Boffins have found that a variation in two genes related to inflammation, might increase risk for developing lung cancer.
The study was conducted by a team of researchers led by Eric Engels at the National Cancer Institute and the University of Texas M. D. Anderson Cancer Center.
As part of the study, researchers compared differences in genes related to inflammation between more than 1,500 lung cancer patients and 1,700 controls to examine the relationship between inflammation and lung cancer risk.
More than 80 percent of the cancer patients in the study were current or former smokers.

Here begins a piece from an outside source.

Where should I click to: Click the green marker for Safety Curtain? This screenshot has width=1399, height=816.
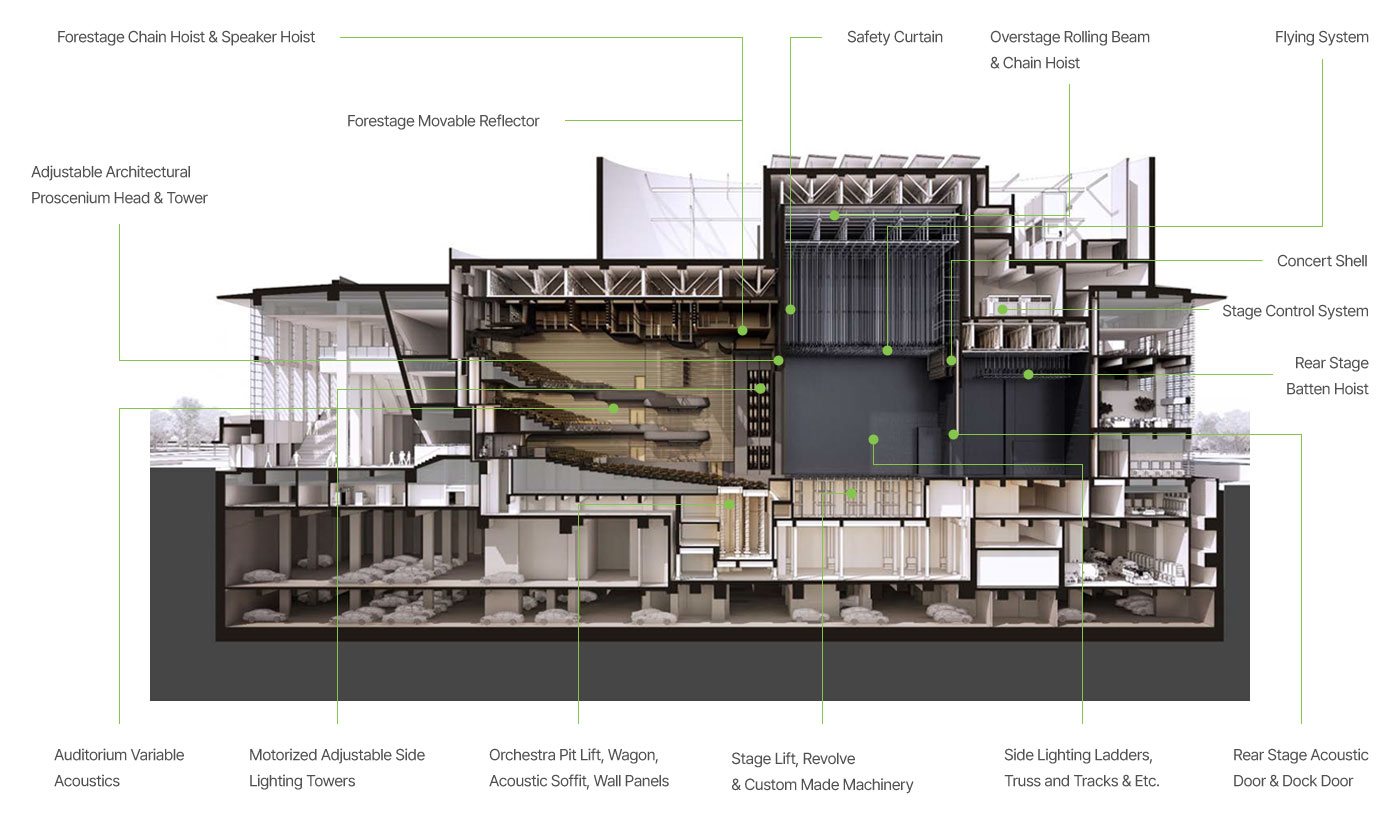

Researchers found that among the 59 variations in 37 inflammation-related genes studied some variants in the genes for interleukin (IL) 1A and 1B were found frequently in patients with lung cancer and especially among heavy smokers.
The genes' strong effect on heavy smokers suggested that the inflammatory response is important in modulating the damage caused by tobacco smoke.

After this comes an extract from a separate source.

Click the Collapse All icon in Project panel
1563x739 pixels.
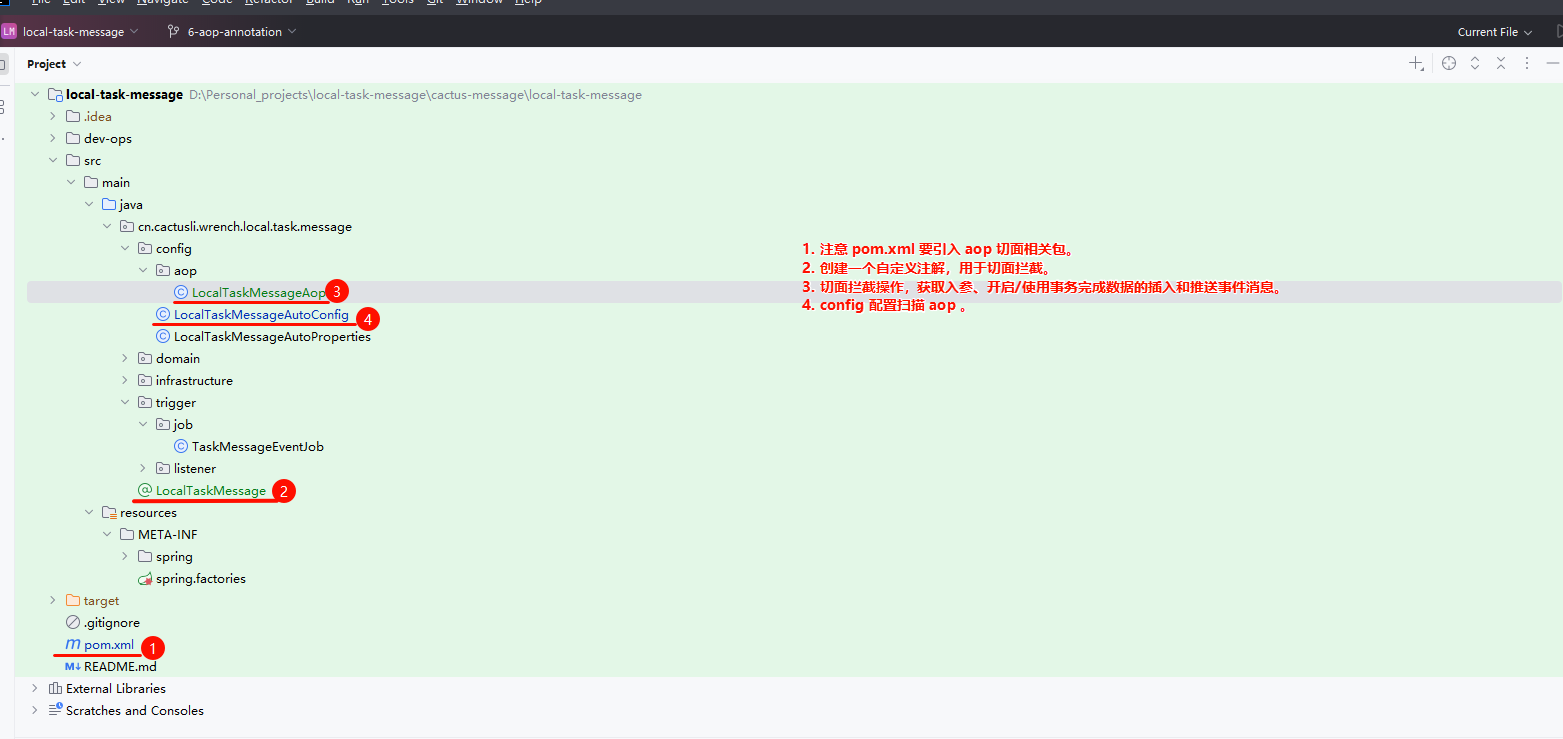coord(1501,64)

The effect was most profound in polymorphisms in IL1B, which was central to the inflammation process.
The researchers noted that the IL1B protein was an integral part of the chemical cascade by which cell signals moderate the response to inflammation.
Variations in the gene might lead to greater expression of the protein, which is more likely to turn on the cascade and sustain the damaging effects of inflammation. Over time, the constant damage of inflammation could lead to genetic damage and cancer.
"Inflammation is part of the immune system's arsenal to combat the effects of infection and cell damage. However, prolonged or intense inflammation could lead to conditions within the lung environment that foster cancer," Engels said.
The findings of the study were published in the July issue of Cancer Research, a publication of the American Association for Cancer Research.